Created 11-11-2016 04:20 PM
I have a table with a few thousand rows in a small dev cluster and I am running a count on a ORC table and Tez is enabled.
The count takes a really really really long time or times out.
Any suggestions?
Created 11-11-2016 04:24 PM
@Timothy Spann counts on ORC tables should be fast as it can use the strip footer info and run much faster. Have you run stats on the table?
Created 11-11-2016 04:42 PM
Have you run analyze table <tablename> compute statistics for columns?
https://cwiki.apache.org/confluence/display/Hive/StatsDev#StatsDev-ExistingTables
Created 11-11-2016 05:36 PM
Can you help with the explain plan along with hive -hiveconf hive.root.logger=debug,console -e 'query' output
Created 04-22-2018 11:26 PM
Hi have you solve this problem? I am also having same problem as yours.

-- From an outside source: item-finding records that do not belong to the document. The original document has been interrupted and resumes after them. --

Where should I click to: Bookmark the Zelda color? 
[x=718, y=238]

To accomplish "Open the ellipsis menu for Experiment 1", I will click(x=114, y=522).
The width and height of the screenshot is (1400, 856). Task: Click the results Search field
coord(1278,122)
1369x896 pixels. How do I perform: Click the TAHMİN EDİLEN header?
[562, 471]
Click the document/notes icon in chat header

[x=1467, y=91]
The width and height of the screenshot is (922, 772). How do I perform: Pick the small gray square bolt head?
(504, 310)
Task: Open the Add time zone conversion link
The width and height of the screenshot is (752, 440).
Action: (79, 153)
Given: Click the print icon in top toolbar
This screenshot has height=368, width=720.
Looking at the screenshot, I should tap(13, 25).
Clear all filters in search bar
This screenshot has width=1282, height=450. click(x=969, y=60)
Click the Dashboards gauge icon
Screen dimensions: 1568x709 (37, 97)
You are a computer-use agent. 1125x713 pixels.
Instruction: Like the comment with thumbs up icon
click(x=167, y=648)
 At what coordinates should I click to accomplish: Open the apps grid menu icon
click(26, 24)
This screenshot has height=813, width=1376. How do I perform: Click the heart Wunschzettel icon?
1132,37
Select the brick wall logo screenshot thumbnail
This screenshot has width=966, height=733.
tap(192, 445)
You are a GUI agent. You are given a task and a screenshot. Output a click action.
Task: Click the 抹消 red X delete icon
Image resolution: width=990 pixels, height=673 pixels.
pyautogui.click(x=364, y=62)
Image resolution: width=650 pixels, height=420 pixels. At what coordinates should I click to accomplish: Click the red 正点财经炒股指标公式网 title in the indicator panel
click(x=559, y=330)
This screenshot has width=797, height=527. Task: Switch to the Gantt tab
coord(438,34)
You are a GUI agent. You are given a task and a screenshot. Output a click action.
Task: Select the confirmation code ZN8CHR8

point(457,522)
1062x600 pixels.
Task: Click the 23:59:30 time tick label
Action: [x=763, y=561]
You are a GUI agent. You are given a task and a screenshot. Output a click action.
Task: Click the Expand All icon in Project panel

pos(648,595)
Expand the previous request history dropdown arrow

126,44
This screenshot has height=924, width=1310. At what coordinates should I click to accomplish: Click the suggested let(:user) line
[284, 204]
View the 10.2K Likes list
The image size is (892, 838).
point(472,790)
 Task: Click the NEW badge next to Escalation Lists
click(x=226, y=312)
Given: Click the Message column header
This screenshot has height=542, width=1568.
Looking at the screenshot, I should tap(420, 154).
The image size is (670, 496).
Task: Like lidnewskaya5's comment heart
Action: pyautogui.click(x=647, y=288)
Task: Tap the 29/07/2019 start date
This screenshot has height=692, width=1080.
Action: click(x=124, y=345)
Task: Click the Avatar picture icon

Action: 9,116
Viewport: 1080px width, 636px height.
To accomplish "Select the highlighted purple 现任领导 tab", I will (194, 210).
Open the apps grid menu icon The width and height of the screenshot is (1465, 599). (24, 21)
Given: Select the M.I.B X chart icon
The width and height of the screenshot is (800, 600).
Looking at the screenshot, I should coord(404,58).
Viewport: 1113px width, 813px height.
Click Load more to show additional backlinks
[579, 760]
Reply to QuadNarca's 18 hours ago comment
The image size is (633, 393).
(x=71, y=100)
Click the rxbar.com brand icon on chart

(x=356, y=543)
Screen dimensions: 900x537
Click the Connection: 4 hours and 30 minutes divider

Created 04-23-2018 07:44 AM
If you are only interested in the number and not to display all lines in the table then try
select count(1) from table_name;
That should be faster, hope that helps !!!
Created 04-23-2018 07:44 AM
If you are only interested in the number and not to display all lines in the table then try
select count(1) from table_name;
That should be faster, hope that helps !!!
Created 09-25-2018 12:47 PM
@Geoffrey Shelton Okot it is also taking the same time. I run query select count(ayx) from test_table. It took 17 Sec. and while i run select count(1) from test_table, the time remains same.
Could you please explore more about hive query fast processing.
Thanks
Created 04-18-2019 06:17 PM
This is an old thread, but for anyone looking at it, count(1) is the same query as count(*), so there are no performance benefits to using one over the other.